Now this week I was able to climb out 3 seperate times in less than 2 hours. Of courese the triggers did not seem as bad as some of my past triggers, but one definitely was, and everything is perception to begin with. What mattered was that even though I fell into emotional distress, I remained calm and civil to others, I was able to communicate about necessary topics, and as soon as I was able I withdrew and fixed the emotional side of the scale. That is simply huge to me.

Only someone that has had a similar journey would truly understand what that is like. I went from chronic suicidal depression (mainly triggered by undiagnosed thyroid concerns and a latent chronic viral infection) to being able to find my own internal happy in less than two hours, and I’m even able to control the medical needs as well.

Yes, it took me years to accomplish, but in those 15 years, I sought external help twice. Once in Iowa from the regional psych department that tried a few medications over a period of about 3 months (none of which sovled it), and once here in KC utilizing a low-income sliding-scale therapy service for 12 of a possible 14 weekly visits. Beyond that, I figured out the thyroid concerns, I did my own research and labwork, I took my care into my own hands, becasue none of the MD’s I tried were willing to put very much effort into their own jobs.

I have literally and figuratively kept myself alive and helped myself to find healing in a most spectacular way.

Now I am finally beginning to see my efforts paying off.

I have manifested several things that I desired, I have a stable home, a decent family vehicle, and my body is skrinking (I feel like that last one is picking up speed). I have yet to do a new round of labwork, but based on my daily physical experience, I suspect that those results should also be improving. If they aren’t yet, I’ll chaulk it up to lag time, and this recent development of feeling detached and having minimal desires. The former being a side effect of the law of attraction, and the latter possibly producing some sort of stasis. I’m honestly not sure though, it’s just such a different feeling place to be in, I’m not sure of any intrepretation yet.

Part of me feels like not really wanting anything might take me too far from the moving leading-edge, and potentially cause my own croaking experience. On the other hand it could really be my best personal description of Abraham’s ideal free flowing space. I simply don’t know yet, all I know is that when I am there I feel good inside, and it feels so good that literally nothing else outside of me matters too aweful much. It is such a peaceful, content place, and I just want to be there all of the time.

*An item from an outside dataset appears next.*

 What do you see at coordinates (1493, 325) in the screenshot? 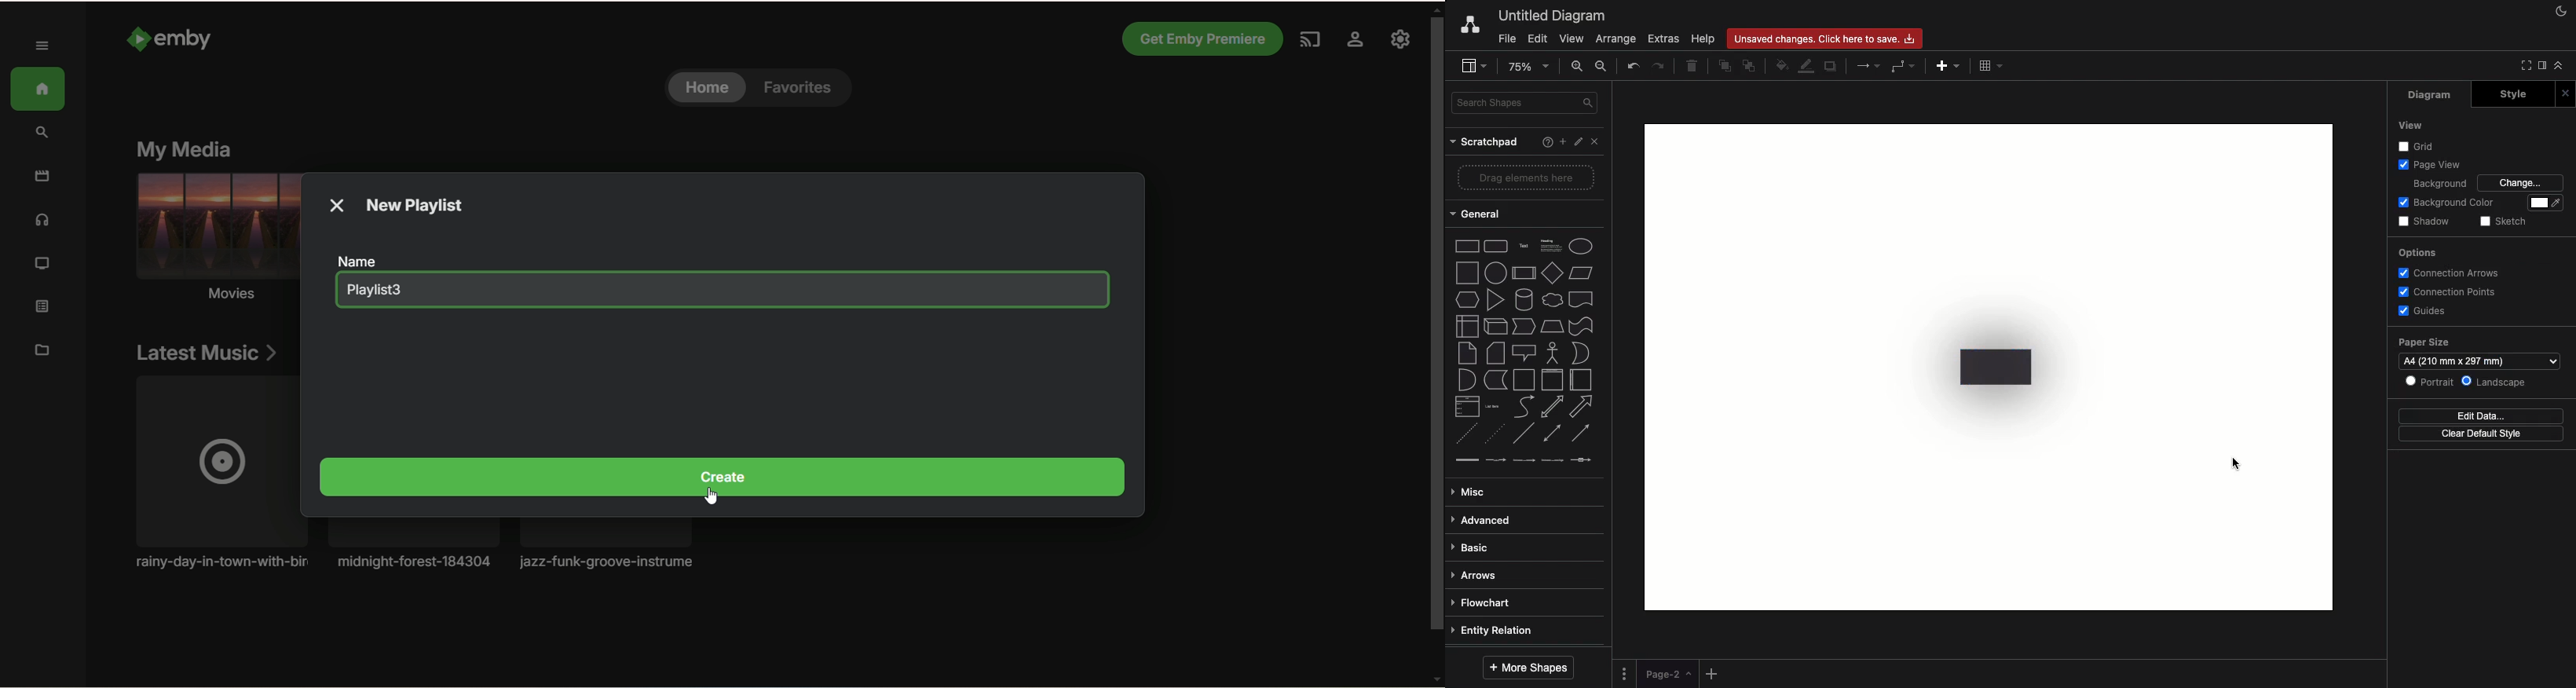
I see `cube` at bounding box center [1493, 325].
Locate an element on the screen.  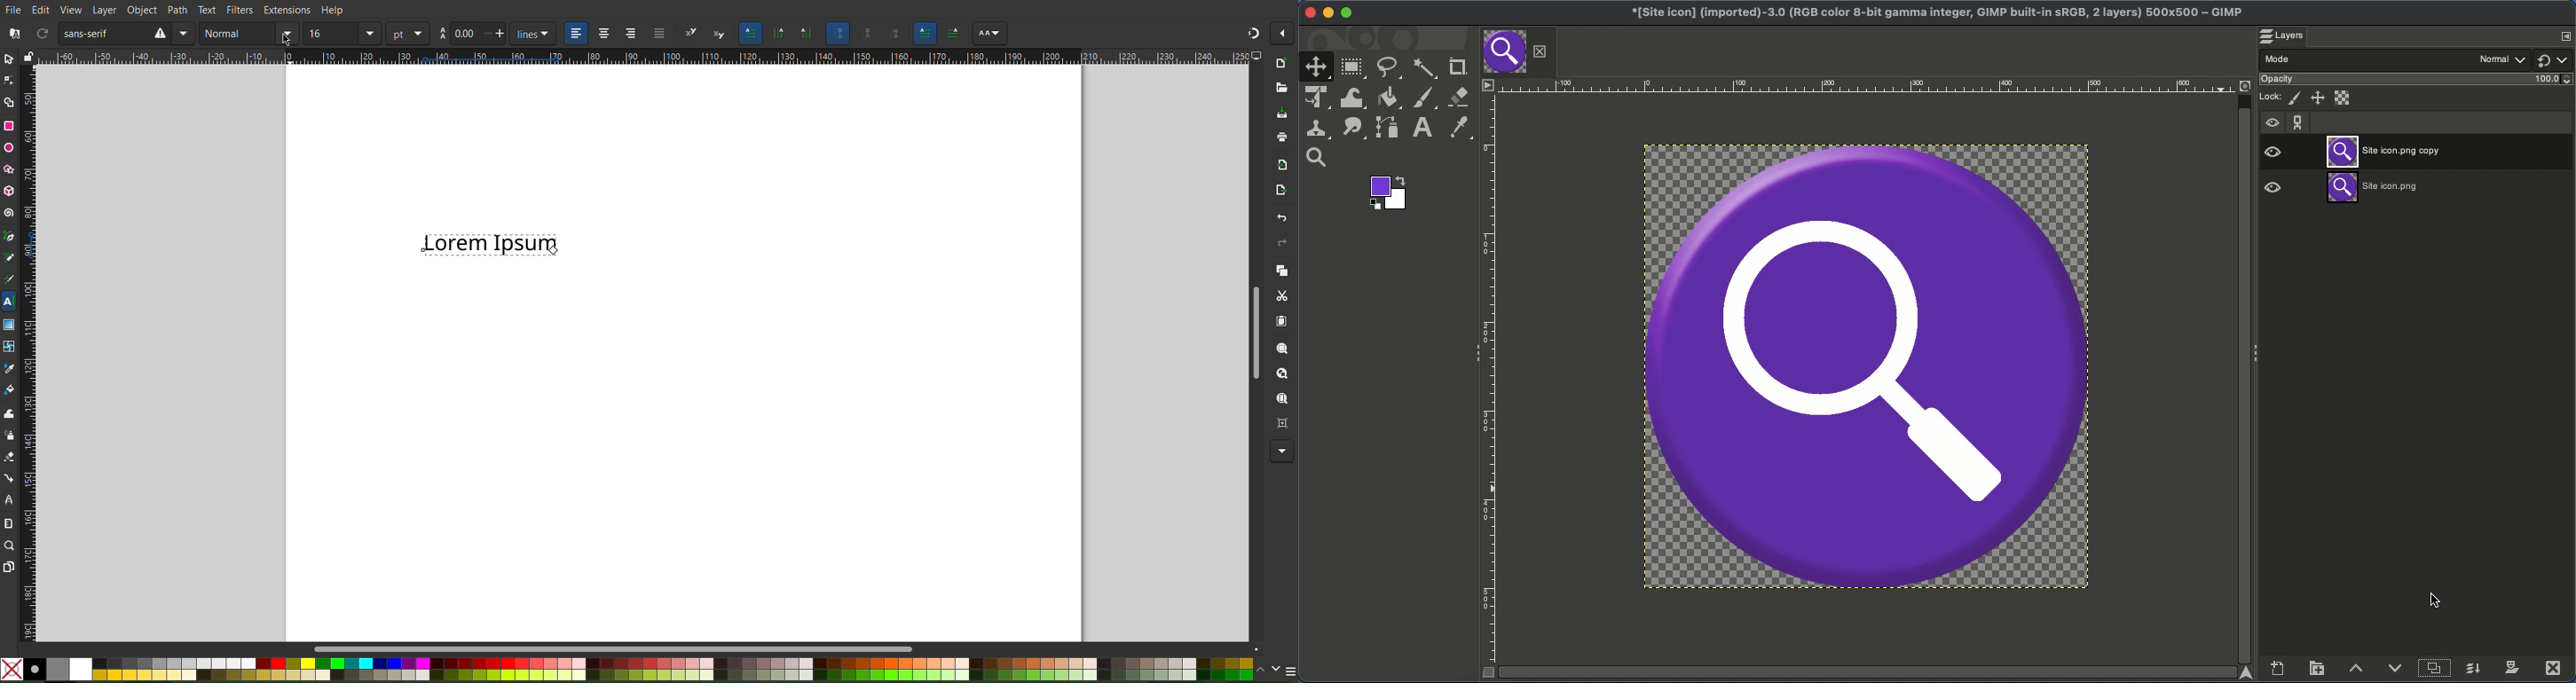
Selected Text is located at coordinates (490, 243).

So far, I have noticed a few small moments with people, which imply that my time feeling like that may be helping in other ways. I have also noticed that my Reiki skills seem to have gotten a boost, because I am feeling the energy flow more strongly.

Otherwise, it just feels good, and my inclination is to meditate frequently to encourage the feeling. Lately at work I have been taking every opportunity to sit staring at my salt lamp, and it is wonderful how quickly the peaceful sensations spread, starting at my 3rd eye and migrating though my body to crown and heart.

If I described the sensations as if they were palpable with the 5 senses, it would do a severe injustice to how it actually feels. It truly is a sense of peace that slowly makes it’s way through every cell and gradually dissolves all my aches and crunchy spots. The longer I have to do this, the more of my body is able to fully relax and realign. It is simply amazing to me, especially acknowledging where I came from.

I look forward to more of those moments, and whatever results come from them, no matter what that means in this phyical 3-D life ecperience. Whether it means feeling at home in my here and now of every moment, or if it means finding my eternal home.

May you have peaceful moments of healing. May you easily find your internal happy place as frequently as possible. May you experience genuine divine healing and see the results of that show up quickly. May you have your ideal body and your ideal life and find that detachment is really a good easy place to be. May you know that God loves and supports you in all that you do.